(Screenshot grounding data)
=== Section Start ===

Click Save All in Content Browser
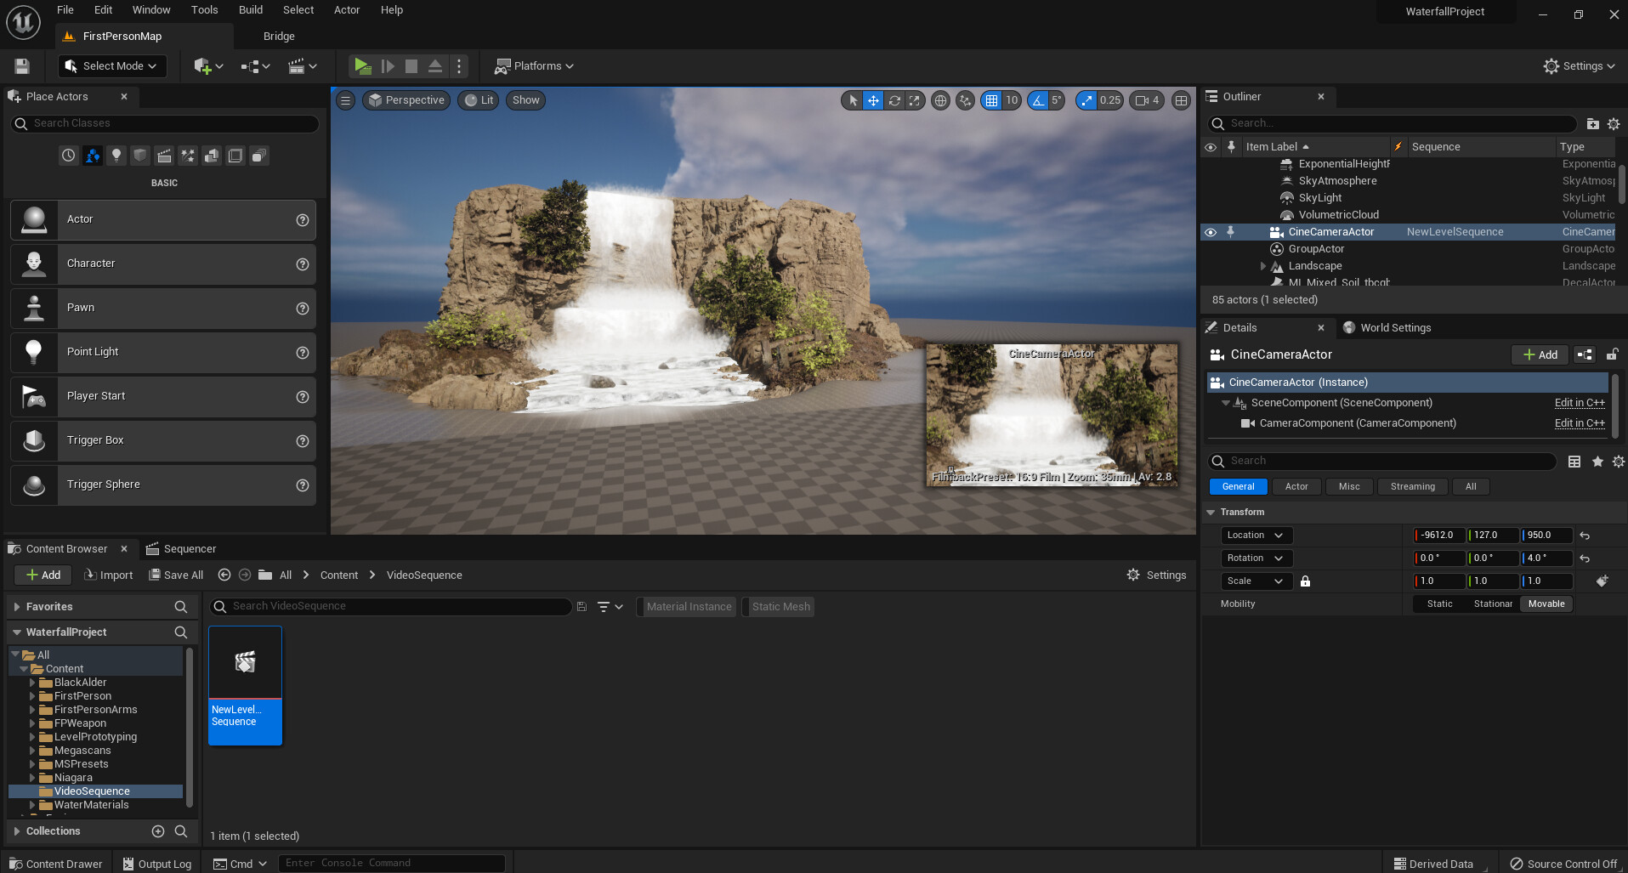 176,575
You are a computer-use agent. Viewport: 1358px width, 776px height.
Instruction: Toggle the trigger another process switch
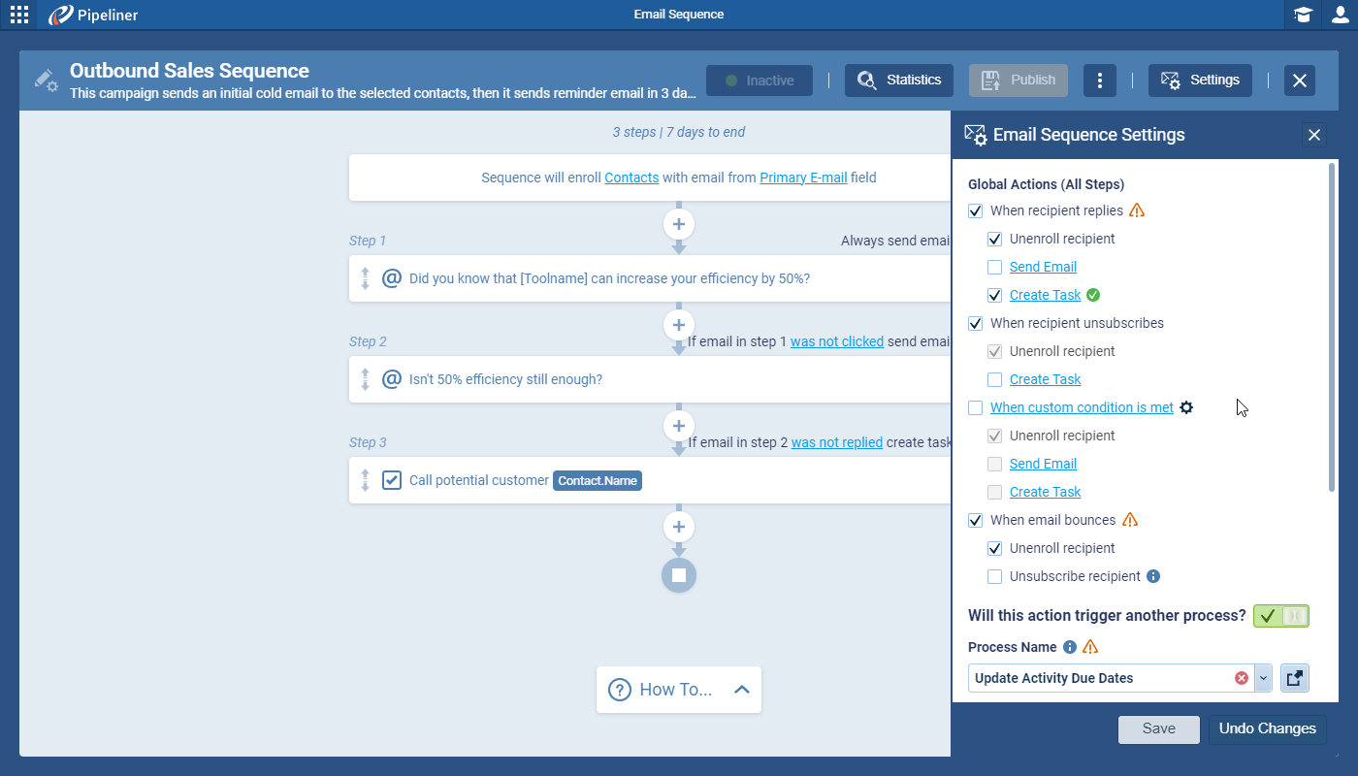coord(1280,616)
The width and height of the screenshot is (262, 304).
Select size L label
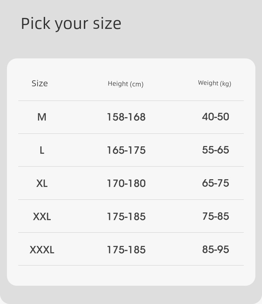click(x=42, y=150)

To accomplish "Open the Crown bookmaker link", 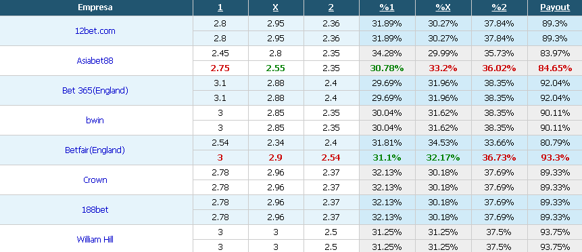I will coord(95,180).
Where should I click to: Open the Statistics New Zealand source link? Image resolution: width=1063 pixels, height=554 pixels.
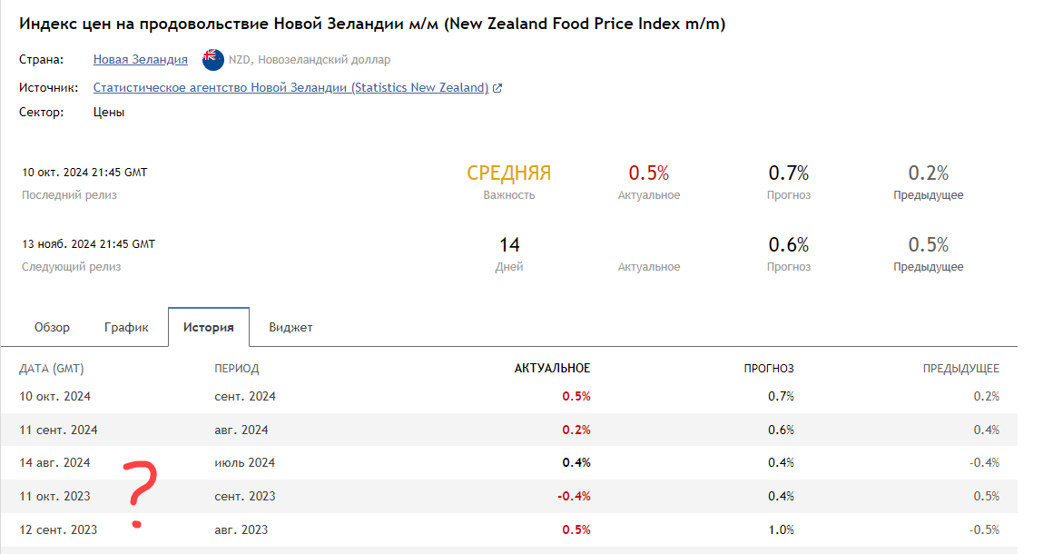pos(290,88)
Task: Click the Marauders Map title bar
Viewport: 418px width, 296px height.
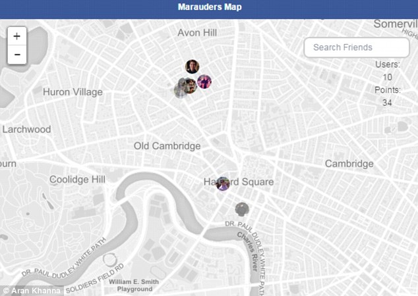Action: [x=209, y=9]
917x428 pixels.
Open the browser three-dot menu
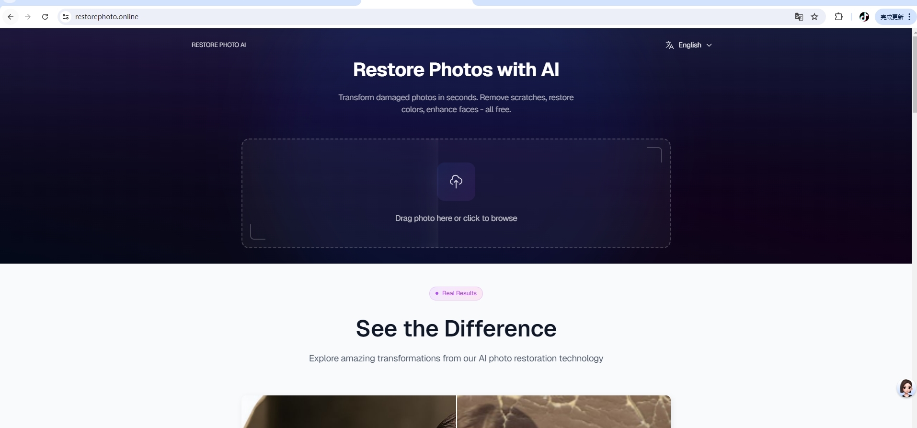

=== Section End ===

▸ WHAT YOU HAVE TO DO:
Go to the line with "Viewport: 418px width, 296px height." in the entries above. Reproduce that line and each one after it to the end, exactly and without the pictures.

▸ RESPONSE TO THE EXERCISE:
Viewport: 418px width, 296px height.
Action: [x=209, y=9]
917x428 pixels.
Open the browser three-dot menu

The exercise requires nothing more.